(Consigne):
D'après l'extrait présenté, pourquoi le recours de Tsahal au secteur privé constitue-t-il « un degré de plus dans le bourbier de l'américanisation » ? Répondez en une à trois phrases.

***** Extrait présenté

Mieux encore, c’est-à-dire pire : il nous informe sur l’appel au secteur privé réalisé par ‘Tsahal’, méthodiquement depuis deux-quatre décennies, pour prendre en mans toutes ces tâches. Là encore, c’est un degré de plus dans le bourbier de l’américanisation, les USA (Rumsfeld et Wolfowitz notamment) ayant décidé la “privatisation” maxi de la guerre dès les quelques mois avant l’attaque du 11-septembre, et poussant une accélération décisive après cette attaque. Encore Brik ne s’étend-il pas trop sur la privatisation des combattants, dont les exemples sont légions dans tous les pays de l’Occident-compulsif.

**********
***** Jeu de données

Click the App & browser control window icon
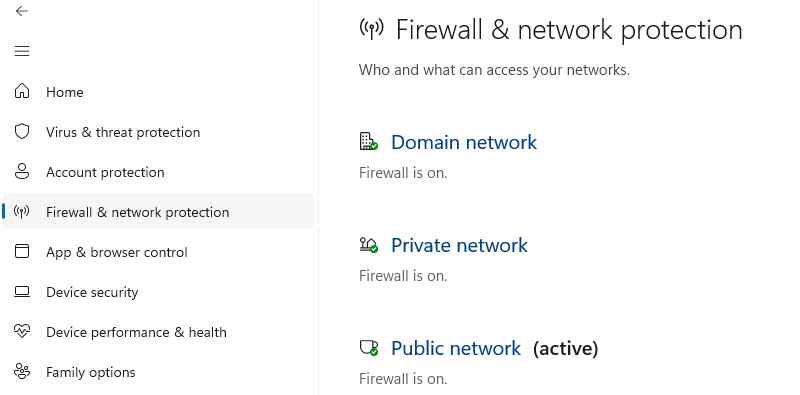pyautogui.click(x=21, y=251)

**********

(Tâche accomplie):
Les États-Unis, notamment Rumsfeld et Wolfowitz, avaient décidé une « privatisation » maximale de la guerre dès les quelques mois précédant l'attaque du 11-septembre. Ils l'ont ensuite fortement accélérée après cette attaque. En confiant ces tâches au secteur privé, Tsahal s'engage donc plus avant sur la voie américaine.